Bulgarian television game show

Peesh ili luzhesh (Пееш или лъжеш) is a Bulgarian television mystery music game show based on the South Korean programme I Can See Your Voice, featuring its format where guest artist(s) attempt to eliminate bad singers from the group, until the last mystery singer remains for a duet performance. It first aired on Nova on 3 November 2016.

==Gameplay==
===Format===
Over the course of four rounds, the guest artist(s) must attempt to eliminate bad singers from a group of "mystery singers", identified only by their occupation or alias, without ever hearing them perform live. They are assisted by clues regarding the singers' backgrounds, style of performance, and observations from a celebrity panel. At the end of a game, the last remaining mystery singer is revealed as either good or bad by means of a duet between them and one of the guest artists. (Note: Gameplay notes:
- The number of mystery singers are set to six (for the 2nd season), seven (from 2nd to 3rd season) or eight (from 1st to 3rd season).
- The winning good or bad singer gets a cash prize of 3,000 лв (for the 1st season), 5,000 лв (from 2nd to 3rd season), or (for the 4th season).)

The series has an in-game variation called the Golden Switch (Златен шалтер), which can be used with different functions:
- From the third to fourth season, the Golden Switch can be used during the proper game phase to apply one randomly-selected mystery singer as an additional hint. However, the guest artist(s) can still able to eliminate that, even if they are revealed as good or bad.
- For the fourth season (kids special only), each mystery singer must use the Golden Switch to randomly select a singing partner to perform with.

The winning mystery singer, regardless of being good or bad, gets a cash prize and will have to perform again at the encore concert.

===Rounds===
====Visual rounds====
- First impression (Първо впечатление)
s1–4: The guest artist is given some time to observe and examine each mystery singer based on their appearance.
- Listen to my voice (Чуй гласът ми)
s3–4: A muted video of each mystery singer that reveals only 0.3 seconds of their singing voice is played as an additional hint.

====Introduction round====
- Introduction (Представяне)
s2–4: Each mystery singer self-introduces to guest artist and panelists. Good singers are telling the truth, while bad singers are allowed to lie.

====Talent round====
- Occupation (Професия)
s1: The guest artist must describe one of the mystery singer's other talents, except "singing" itself. It may unrelated to the stage of truth, but it depends on their identity.

====Lip sync rounds====
- Lip sync (Синхронизация на устните)
  - s1: Each mystery singer performs a lip sync on stage and studio sections through split screen.
  - s1–4: Each mystery singer performs a lip sync to a song; good singers mime to a recording of their own, while bad singers mime to a backing track by another vocalist.
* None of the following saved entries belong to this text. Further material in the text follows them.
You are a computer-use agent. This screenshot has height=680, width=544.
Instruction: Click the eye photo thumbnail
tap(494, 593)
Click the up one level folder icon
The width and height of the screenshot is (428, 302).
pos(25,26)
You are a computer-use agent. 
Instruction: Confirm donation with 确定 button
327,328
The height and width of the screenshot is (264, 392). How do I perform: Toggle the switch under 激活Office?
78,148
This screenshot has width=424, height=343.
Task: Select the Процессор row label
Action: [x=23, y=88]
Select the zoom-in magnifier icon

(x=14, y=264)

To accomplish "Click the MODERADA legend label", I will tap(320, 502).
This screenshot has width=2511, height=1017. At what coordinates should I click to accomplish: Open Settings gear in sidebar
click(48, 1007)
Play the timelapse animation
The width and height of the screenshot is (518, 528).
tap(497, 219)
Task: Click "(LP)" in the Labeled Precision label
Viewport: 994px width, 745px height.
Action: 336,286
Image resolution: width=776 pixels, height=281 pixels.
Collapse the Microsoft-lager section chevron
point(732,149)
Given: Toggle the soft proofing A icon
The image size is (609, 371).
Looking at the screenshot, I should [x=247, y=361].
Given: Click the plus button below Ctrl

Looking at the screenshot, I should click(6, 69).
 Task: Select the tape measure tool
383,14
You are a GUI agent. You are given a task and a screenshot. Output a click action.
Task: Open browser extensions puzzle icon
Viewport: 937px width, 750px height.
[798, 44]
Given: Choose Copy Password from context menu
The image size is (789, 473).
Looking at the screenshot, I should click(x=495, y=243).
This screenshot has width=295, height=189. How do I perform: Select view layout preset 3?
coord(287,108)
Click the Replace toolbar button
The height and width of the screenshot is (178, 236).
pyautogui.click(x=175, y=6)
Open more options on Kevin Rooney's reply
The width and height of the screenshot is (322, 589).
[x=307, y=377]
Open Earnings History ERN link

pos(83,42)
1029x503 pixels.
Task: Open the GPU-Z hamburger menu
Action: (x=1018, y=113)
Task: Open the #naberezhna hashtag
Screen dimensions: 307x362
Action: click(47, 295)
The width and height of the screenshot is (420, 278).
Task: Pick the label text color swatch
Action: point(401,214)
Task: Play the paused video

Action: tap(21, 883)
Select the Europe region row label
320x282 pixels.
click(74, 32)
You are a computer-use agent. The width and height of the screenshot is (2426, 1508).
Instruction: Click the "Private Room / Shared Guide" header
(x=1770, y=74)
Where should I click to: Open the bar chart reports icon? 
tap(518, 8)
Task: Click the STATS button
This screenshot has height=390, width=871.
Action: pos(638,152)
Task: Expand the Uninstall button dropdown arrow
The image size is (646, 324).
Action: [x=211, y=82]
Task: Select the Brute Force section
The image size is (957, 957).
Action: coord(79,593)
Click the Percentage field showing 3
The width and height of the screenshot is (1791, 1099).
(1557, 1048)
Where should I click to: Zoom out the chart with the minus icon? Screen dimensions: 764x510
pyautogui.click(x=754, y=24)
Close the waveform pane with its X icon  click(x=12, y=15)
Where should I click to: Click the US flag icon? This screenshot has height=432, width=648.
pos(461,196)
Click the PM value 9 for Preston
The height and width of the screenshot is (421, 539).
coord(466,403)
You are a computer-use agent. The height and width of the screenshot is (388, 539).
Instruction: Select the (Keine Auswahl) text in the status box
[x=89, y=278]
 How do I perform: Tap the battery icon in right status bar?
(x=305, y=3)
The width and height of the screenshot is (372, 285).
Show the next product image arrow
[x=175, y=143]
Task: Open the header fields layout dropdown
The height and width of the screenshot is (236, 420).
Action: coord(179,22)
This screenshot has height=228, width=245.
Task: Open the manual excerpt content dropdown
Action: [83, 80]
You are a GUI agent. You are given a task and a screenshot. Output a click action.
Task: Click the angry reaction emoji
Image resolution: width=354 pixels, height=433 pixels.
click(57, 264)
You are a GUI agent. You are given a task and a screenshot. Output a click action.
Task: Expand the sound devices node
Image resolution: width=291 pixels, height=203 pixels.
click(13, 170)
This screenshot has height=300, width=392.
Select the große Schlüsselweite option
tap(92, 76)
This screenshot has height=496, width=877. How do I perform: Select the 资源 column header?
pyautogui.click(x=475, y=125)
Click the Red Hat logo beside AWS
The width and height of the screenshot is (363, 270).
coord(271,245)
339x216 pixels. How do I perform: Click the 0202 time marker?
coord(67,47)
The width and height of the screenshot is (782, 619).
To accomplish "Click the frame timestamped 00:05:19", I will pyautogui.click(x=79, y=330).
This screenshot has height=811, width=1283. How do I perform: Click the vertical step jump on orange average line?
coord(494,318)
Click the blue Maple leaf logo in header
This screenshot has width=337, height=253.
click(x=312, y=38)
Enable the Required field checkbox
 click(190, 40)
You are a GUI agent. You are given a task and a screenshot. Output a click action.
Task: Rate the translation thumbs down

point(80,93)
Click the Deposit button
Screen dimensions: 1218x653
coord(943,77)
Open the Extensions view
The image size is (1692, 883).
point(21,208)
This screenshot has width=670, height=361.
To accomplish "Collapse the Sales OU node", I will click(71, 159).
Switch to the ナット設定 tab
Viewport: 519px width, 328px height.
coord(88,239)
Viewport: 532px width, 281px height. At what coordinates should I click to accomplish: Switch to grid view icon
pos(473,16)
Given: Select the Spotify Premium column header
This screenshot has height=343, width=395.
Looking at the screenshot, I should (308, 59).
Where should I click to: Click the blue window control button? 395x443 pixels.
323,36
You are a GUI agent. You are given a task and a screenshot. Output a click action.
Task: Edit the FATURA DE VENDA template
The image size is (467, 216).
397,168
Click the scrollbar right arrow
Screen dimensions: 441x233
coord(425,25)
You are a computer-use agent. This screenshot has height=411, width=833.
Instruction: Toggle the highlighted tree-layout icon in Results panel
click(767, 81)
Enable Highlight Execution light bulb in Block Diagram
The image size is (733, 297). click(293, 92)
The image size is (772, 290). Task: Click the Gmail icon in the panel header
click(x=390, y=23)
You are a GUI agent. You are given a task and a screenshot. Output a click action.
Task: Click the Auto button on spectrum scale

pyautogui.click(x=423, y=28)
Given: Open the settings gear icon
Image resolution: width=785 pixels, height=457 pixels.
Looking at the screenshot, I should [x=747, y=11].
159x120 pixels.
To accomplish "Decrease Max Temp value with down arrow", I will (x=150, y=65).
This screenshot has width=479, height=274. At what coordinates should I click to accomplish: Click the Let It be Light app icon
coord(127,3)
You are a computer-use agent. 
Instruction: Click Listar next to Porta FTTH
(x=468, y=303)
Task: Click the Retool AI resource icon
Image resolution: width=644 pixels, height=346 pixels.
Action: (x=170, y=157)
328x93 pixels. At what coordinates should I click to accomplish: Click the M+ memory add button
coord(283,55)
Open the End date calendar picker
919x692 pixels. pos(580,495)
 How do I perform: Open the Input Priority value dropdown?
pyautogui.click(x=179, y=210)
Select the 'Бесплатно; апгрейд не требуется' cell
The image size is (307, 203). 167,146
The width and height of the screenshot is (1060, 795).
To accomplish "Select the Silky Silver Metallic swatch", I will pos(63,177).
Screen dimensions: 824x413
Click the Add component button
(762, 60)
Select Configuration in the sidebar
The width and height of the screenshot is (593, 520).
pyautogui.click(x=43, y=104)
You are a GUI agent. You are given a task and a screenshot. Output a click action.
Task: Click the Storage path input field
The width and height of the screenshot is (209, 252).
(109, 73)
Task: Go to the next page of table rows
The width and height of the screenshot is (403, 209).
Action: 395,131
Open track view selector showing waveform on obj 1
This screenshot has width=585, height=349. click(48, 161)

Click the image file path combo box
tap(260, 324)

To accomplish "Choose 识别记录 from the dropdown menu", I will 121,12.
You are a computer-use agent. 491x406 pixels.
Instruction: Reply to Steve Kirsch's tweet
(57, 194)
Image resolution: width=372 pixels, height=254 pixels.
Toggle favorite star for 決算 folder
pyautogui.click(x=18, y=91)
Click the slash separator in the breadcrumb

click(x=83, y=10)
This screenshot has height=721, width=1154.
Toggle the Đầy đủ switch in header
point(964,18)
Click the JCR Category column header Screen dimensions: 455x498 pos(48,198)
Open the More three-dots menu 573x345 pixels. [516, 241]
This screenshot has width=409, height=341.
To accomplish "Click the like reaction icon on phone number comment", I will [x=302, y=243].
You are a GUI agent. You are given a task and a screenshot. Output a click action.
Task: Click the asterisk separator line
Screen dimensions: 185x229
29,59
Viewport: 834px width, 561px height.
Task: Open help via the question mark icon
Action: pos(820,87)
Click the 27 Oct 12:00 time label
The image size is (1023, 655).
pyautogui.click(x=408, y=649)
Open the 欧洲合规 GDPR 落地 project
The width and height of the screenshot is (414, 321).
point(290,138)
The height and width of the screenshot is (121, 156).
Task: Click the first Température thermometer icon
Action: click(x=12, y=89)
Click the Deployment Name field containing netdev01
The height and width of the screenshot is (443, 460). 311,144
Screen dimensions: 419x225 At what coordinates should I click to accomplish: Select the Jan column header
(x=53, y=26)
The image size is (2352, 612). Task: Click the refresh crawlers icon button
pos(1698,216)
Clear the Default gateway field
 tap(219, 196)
====Interrogation round====
- Interrogation (Разпит)
s1–4: The guest artist may ask questions to the remaining mystery singers. Good singers are required to give truthful responses, while the bad singers must lie.

==Production==
Following Shine France's initial interest to locally adapt I Can See Your Voice in September 2015, BNT News reported that other European countries should consider adapting the said programme, at the time when (South Korean) second season of the same title premiered on 22 October 2015; this was formally acquired by Nova Broadcasting Group of Bulgaria in August 2016, with Global Films assigning on production duties.

==Broadcast history==
Peesh ili luzhesh debuted on 3 November 2016.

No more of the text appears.